**WHAT IS EXPECTED**
Could you copy out the text of every record below word for word, leaving out the pictures?

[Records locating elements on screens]
————————

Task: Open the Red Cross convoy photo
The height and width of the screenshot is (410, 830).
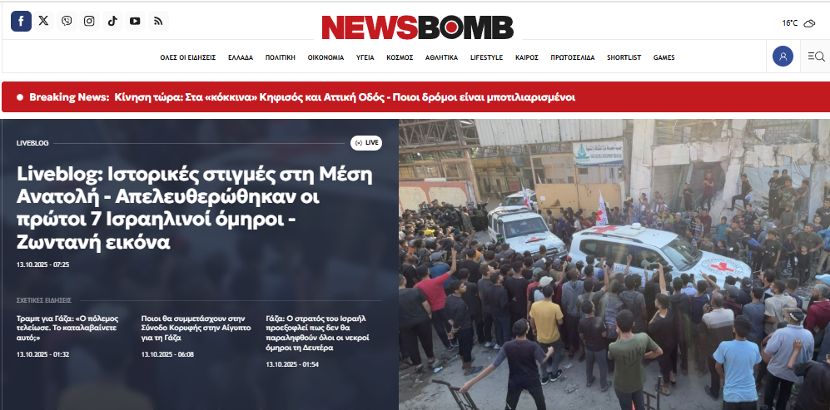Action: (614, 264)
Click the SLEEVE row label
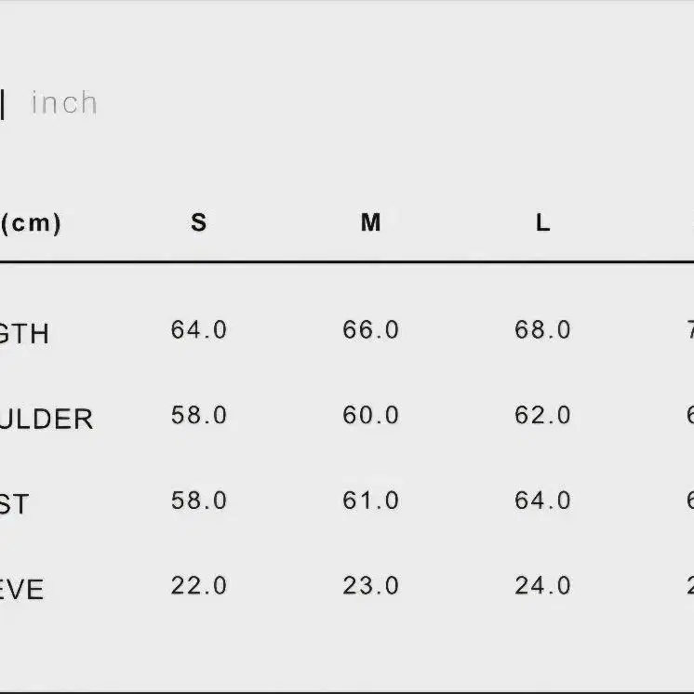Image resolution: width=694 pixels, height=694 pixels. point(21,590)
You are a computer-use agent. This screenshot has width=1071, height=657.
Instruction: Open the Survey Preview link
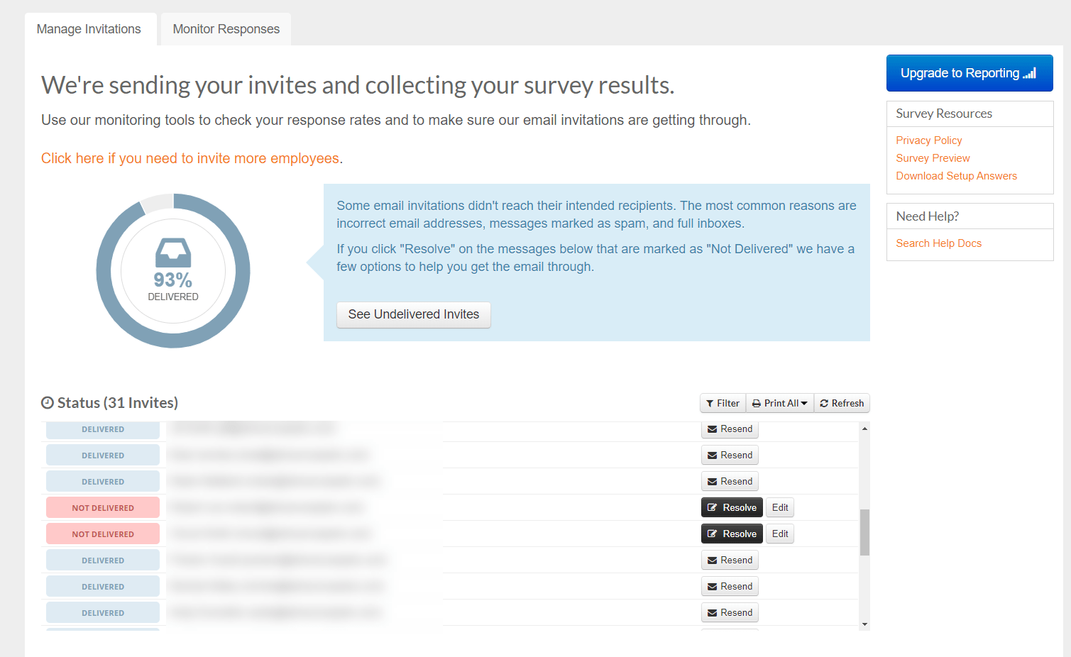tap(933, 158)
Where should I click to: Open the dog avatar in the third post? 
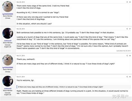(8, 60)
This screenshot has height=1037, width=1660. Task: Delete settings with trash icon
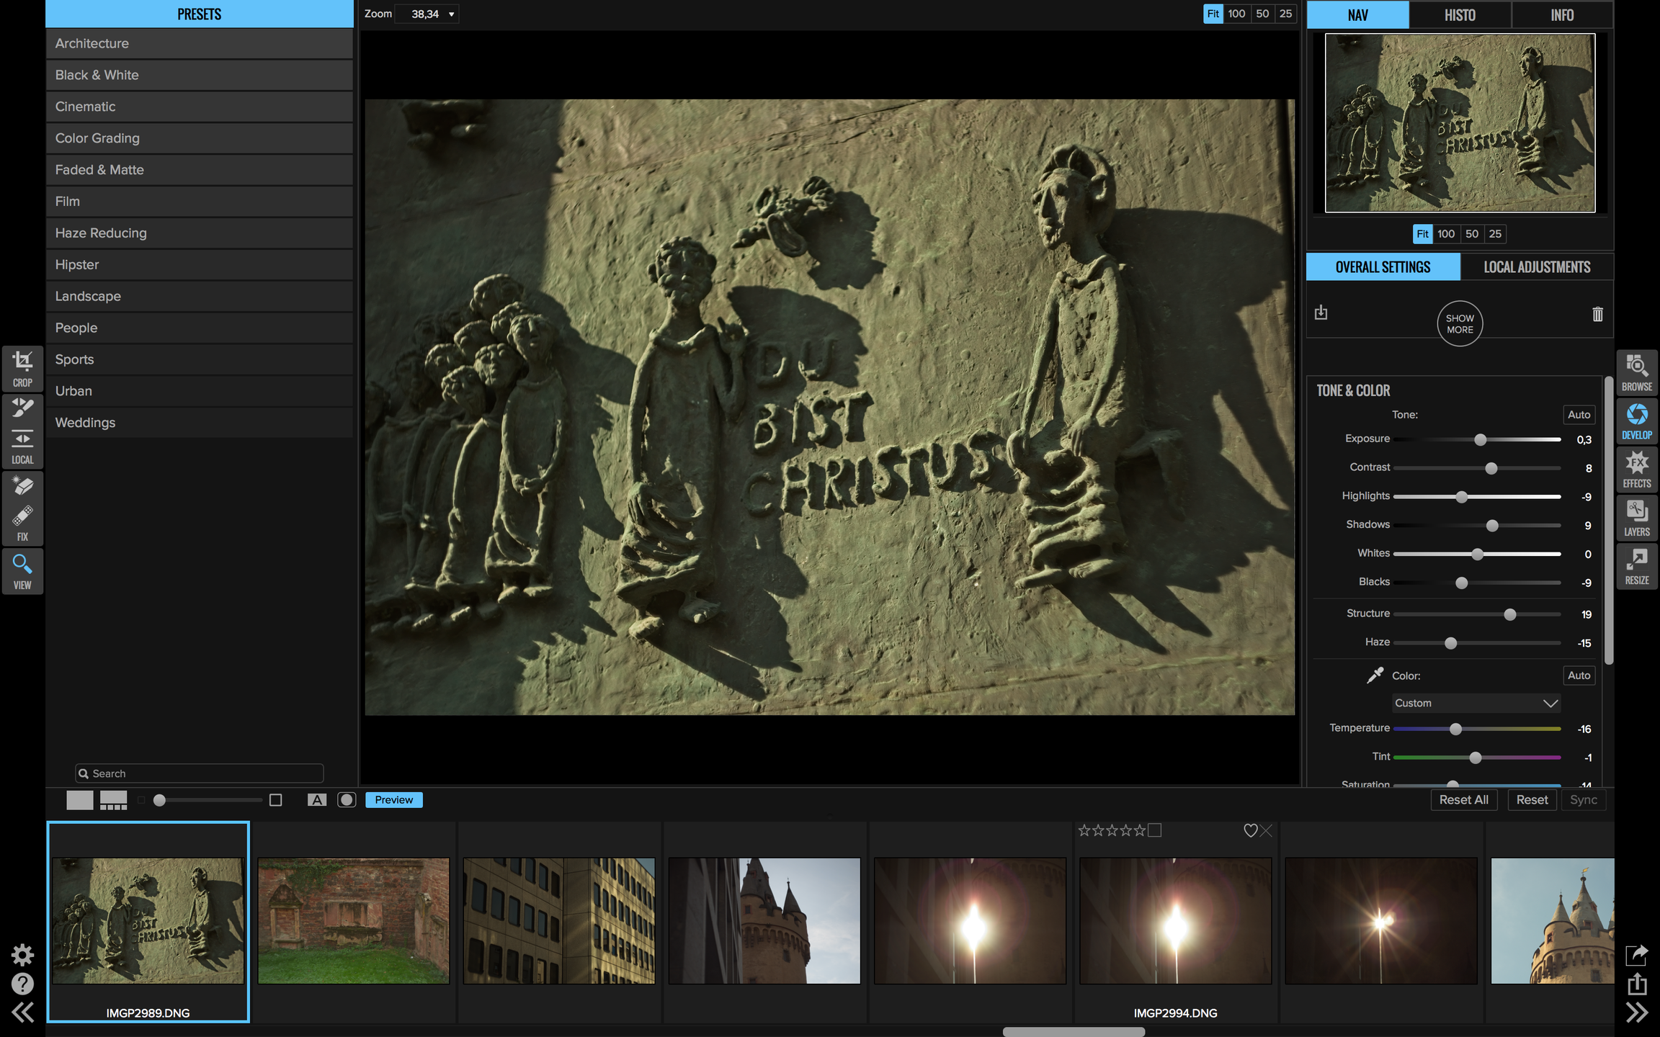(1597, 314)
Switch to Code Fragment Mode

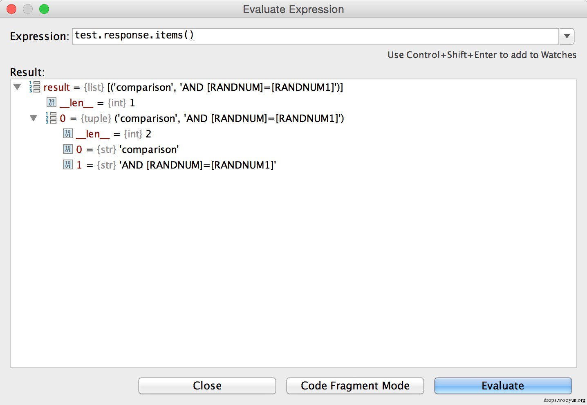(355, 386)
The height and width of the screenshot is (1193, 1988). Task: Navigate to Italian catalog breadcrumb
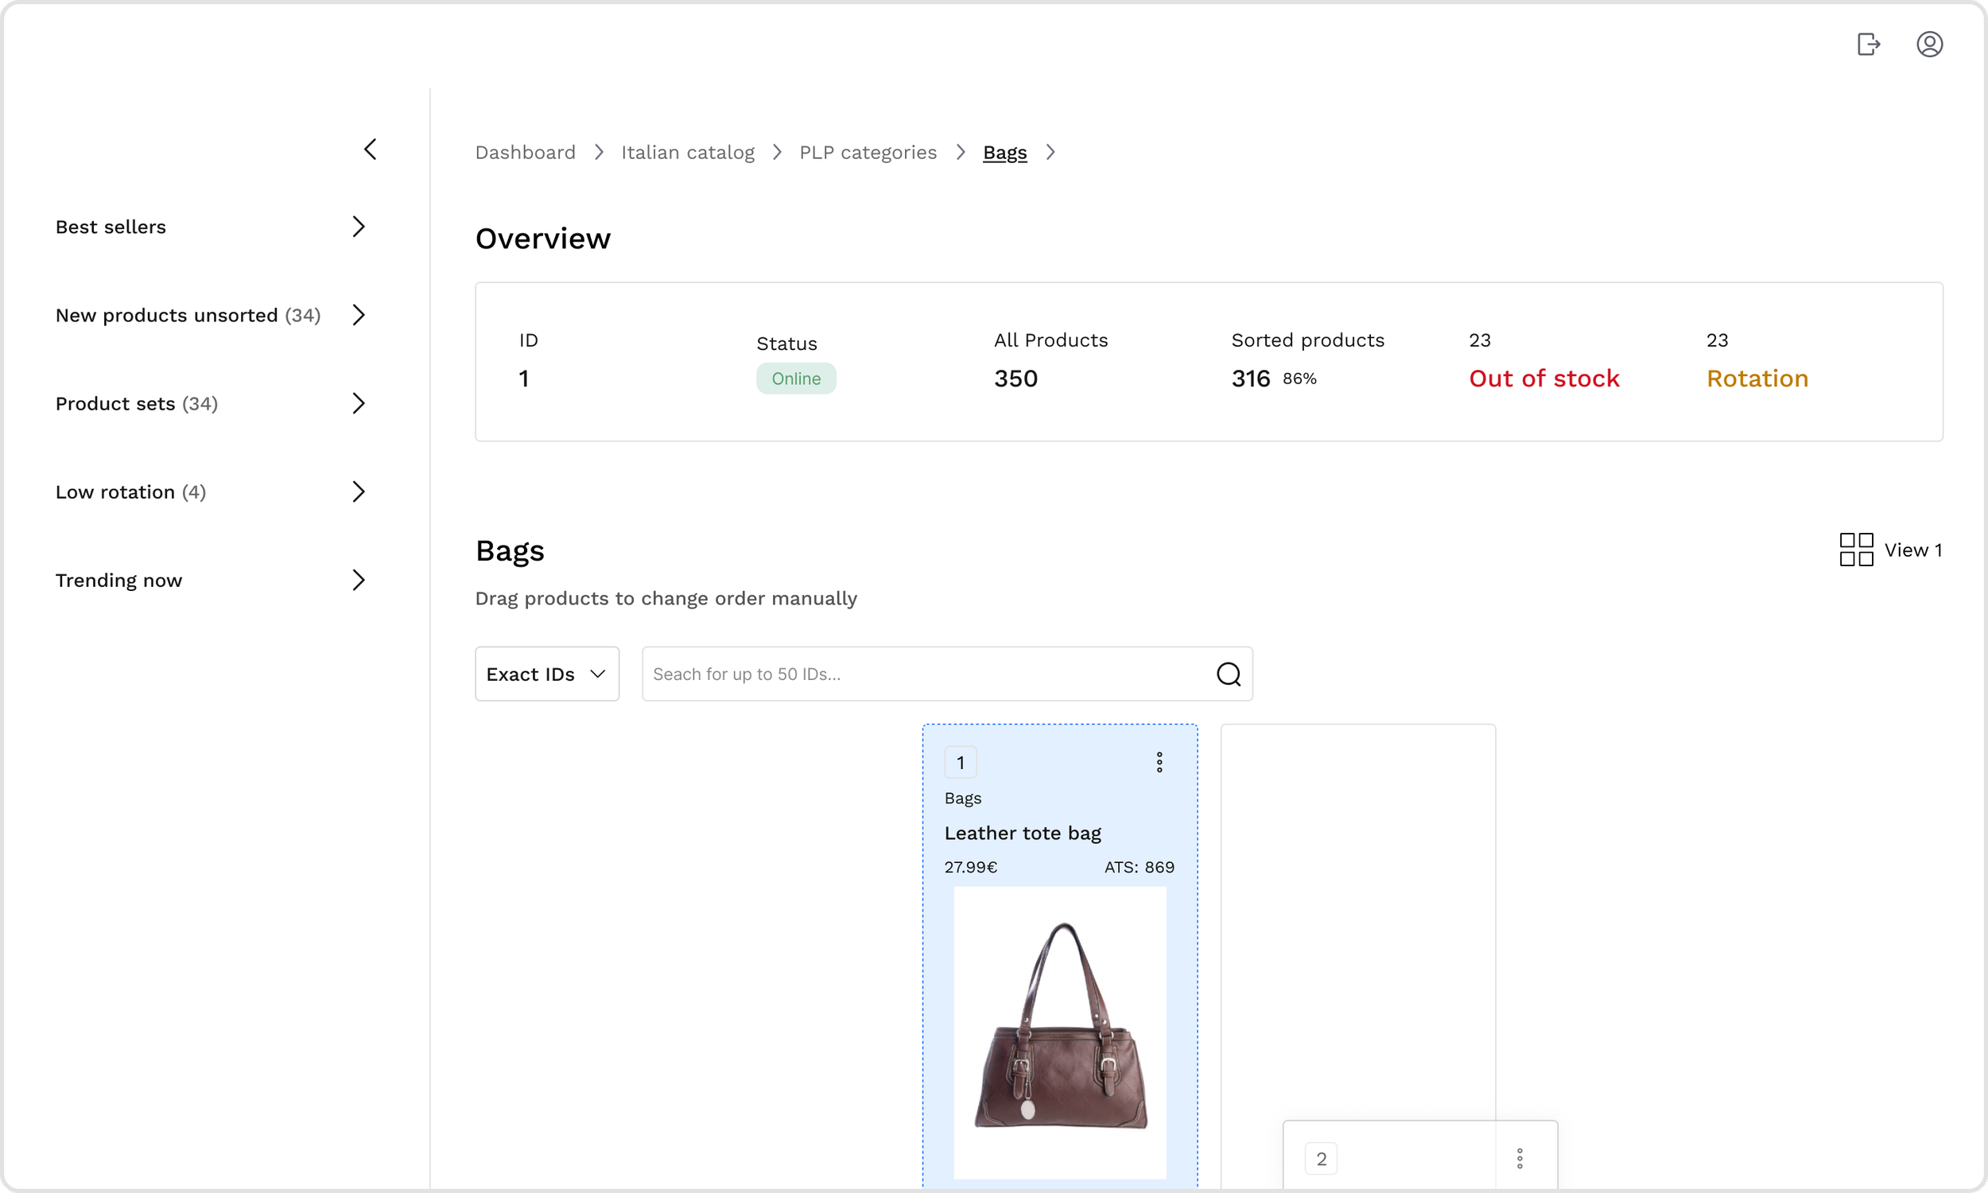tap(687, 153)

————————

**OUTPUT OF THE TASK**
Task: Open the Red Cross convoy photo
The height and width of the screenshot is (410, 830).
Action: (614, 264)
Click the SLEEVE row label
Image resolution: width=694 pixels, height=694 pixels. point(21,590)
You are a computer-use agent. This screenshot has width=1071, height=657.
Instruction: Open the Survey Preview link
tap(933, 158)
Where should I click to: Open the dog avatar in the third post? 
(8, 60)
This screenshot has height=1037, width=1660. Task: Delete settings with trash icon
(1597, 314)
Switch to Code Fragment Mode

(355, 386)
The height and width of the screenshot is (1193, 1988). Task: Navigate to Italian catalog breadcrumb
tap(687, 153)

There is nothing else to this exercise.